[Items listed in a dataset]
☆ ☆ ☆

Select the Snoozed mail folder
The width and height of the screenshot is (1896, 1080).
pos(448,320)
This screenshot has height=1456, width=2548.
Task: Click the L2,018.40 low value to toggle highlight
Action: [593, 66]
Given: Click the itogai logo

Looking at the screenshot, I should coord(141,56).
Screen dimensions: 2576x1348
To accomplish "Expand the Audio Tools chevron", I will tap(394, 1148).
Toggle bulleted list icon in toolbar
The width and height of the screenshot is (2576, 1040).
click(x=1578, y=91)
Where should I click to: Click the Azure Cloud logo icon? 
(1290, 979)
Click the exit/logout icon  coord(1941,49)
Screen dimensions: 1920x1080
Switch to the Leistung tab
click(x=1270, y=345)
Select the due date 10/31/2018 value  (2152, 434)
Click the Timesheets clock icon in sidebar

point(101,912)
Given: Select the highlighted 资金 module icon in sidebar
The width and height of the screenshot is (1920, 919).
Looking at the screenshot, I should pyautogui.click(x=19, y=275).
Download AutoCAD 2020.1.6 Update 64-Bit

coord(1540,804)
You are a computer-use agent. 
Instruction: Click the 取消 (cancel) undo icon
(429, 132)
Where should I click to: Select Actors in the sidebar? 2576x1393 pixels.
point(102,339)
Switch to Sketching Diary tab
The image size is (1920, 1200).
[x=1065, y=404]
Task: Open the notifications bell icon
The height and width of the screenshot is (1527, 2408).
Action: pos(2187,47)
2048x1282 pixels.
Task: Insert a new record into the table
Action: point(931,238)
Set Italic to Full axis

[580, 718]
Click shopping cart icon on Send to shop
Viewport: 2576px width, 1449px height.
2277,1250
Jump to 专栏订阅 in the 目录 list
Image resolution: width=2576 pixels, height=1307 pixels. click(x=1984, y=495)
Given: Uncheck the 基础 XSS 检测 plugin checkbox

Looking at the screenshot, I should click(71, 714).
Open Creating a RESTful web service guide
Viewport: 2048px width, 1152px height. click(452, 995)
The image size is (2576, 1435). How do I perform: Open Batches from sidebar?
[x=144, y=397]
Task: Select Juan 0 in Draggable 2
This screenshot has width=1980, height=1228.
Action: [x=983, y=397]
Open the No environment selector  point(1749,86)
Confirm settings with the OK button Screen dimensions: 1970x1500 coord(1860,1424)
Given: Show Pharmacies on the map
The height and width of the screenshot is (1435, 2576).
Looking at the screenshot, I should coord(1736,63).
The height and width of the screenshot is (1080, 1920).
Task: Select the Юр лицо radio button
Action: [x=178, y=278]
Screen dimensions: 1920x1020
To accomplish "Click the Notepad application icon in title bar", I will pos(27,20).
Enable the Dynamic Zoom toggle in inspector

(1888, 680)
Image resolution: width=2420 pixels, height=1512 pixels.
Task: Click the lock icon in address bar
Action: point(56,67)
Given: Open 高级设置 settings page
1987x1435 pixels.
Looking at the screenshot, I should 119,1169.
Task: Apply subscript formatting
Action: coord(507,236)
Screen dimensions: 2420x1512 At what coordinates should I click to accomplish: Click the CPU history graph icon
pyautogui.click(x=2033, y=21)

☆ ☆ ☆

__AIM OF THE TASK__:
Each line of the entries above that contains "settings" is to be copied.

__ANSWER AREA__:
Confirm settings with the OK button Screen dimensions: 1970x1500 coord(1860,1424)
Given: Open 高级设置 settings page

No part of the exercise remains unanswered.